Gas turbine component fault detection from a limited number of measurements

Abstract

A method for detecting faults in the components of gas turbines, based on the use of non-linear engine models and optimization techniques, is presented. The method determines deviations in mass flow capacity and efficiency of individual engine components through minimization of appropriate cost function, formulated such that measurements are matched in an optimum way. Component performance deviations are expressed through appropriate modification factors, which are used as health parameters. The modification factors are coupled to a non-linear engine performance model and can represent different health conditions of the engine. The problem of fault diagnosis is formulated as the problem of determining the values of these factors from a given set of measurement data.
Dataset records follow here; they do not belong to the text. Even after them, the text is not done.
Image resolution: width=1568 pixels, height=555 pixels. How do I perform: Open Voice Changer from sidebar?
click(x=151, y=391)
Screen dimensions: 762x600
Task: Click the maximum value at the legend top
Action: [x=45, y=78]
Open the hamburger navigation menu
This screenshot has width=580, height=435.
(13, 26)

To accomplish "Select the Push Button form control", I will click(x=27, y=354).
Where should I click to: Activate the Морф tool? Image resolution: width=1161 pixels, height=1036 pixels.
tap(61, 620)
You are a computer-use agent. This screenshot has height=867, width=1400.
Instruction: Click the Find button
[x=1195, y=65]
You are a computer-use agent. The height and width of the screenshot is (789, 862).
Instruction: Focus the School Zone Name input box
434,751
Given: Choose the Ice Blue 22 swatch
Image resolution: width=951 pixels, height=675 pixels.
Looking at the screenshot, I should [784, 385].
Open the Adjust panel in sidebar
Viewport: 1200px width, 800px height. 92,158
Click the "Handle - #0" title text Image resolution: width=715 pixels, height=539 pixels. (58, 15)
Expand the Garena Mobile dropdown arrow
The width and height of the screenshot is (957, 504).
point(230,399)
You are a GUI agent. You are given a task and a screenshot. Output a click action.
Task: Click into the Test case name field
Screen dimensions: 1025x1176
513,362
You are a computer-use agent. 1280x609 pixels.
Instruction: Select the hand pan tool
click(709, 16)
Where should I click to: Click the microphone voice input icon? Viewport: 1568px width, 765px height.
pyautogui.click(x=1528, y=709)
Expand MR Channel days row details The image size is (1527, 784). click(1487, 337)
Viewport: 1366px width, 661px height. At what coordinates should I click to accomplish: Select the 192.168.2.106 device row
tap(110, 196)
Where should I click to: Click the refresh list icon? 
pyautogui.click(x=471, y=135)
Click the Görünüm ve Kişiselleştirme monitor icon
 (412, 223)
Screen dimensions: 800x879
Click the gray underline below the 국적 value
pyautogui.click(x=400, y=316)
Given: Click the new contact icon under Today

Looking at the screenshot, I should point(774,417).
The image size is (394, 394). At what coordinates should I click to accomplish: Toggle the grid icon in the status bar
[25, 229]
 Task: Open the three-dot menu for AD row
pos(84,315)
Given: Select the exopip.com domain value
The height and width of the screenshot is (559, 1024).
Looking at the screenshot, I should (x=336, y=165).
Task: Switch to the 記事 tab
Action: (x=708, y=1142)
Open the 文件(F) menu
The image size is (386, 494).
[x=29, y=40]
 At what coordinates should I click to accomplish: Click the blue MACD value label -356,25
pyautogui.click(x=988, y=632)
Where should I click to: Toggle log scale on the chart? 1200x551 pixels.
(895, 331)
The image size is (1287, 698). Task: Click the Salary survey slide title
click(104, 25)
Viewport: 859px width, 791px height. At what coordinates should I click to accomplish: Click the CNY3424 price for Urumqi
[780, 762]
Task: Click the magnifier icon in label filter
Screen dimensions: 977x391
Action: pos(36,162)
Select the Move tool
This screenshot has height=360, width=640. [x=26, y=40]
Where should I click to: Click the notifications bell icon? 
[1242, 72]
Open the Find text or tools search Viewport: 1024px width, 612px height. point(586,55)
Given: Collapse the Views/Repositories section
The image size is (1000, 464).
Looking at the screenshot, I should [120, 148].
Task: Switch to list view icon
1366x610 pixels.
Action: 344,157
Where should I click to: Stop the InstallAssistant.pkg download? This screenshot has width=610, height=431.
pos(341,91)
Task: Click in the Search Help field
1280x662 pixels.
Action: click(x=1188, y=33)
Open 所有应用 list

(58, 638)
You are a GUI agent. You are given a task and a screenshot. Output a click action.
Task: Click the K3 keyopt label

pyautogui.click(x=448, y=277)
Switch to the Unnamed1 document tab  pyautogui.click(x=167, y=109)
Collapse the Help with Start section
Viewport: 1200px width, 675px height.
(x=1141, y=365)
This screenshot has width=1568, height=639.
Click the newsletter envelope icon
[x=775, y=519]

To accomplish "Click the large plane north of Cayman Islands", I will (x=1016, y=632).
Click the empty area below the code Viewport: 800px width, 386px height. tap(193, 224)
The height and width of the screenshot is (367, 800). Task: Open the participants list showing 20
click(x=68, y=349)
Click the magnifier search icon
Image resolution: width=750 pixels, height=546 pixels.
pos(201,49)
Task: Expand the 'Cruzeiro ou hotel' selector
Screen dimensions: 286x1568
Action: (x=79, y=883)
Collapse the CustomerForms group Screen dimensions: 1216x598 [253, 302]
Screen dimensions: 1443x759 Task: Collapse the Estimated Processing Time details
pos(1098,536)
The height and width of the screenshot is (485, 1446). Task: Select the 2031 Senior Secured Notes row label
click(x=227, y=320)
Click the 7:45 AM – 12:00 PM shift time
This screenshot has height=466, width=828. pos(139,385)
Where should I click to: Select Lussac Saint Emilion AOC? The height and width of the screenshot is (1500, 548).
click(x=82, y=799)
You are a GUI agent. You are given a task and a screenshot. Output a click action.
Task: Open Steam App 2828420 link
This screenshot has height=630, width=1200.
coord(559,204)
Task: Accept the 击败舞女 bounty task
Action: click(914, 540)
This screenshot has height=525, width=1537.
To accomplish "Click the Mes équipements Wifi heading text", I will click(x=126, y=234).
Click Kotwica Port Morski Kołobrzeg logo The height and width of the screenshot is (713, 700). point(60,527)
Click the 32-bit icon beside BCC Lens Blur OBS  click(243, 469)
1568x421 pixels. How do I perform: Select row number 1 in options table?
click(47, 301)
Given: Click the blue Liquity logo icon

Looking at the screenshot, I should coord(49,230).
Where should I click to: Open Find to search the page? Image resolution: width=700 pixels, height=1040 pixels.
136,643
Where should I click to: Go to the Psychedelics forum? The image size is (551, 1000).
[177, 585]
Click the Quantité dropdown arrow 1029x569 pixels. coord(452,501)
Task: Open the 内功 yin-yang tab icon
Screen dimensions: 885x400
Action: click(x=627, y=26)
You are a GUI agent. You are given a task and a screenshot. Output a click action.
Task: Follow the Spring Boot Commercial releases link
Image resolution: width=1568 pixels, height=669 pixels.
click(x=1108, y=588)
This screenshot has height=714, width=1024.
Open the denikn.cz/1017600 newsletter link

The novel aspect of the method presented in this paper is that it can be used to determine health factors that are less, equal or larger in number than the available performance measurements. When measurements are fewer than the parameters to be determined, solutions are derived using an approach of the maximum likelihood type. It is demonstrated than such a solution can provide successful diagnosis for the majority of fault types expected to occur in an engine. The method presented is substantiated by application to a large bypass ratio, partially mixed, turbofan, typical of the large civil aircraft engine configuration in today's aircrafts. An extensive set of component faults is studied, representing malfunctions expected to occur in practice. The method is shown to perform successfully in fault identification over this set, using a limited number of measurements representative of current onboard instrumentation.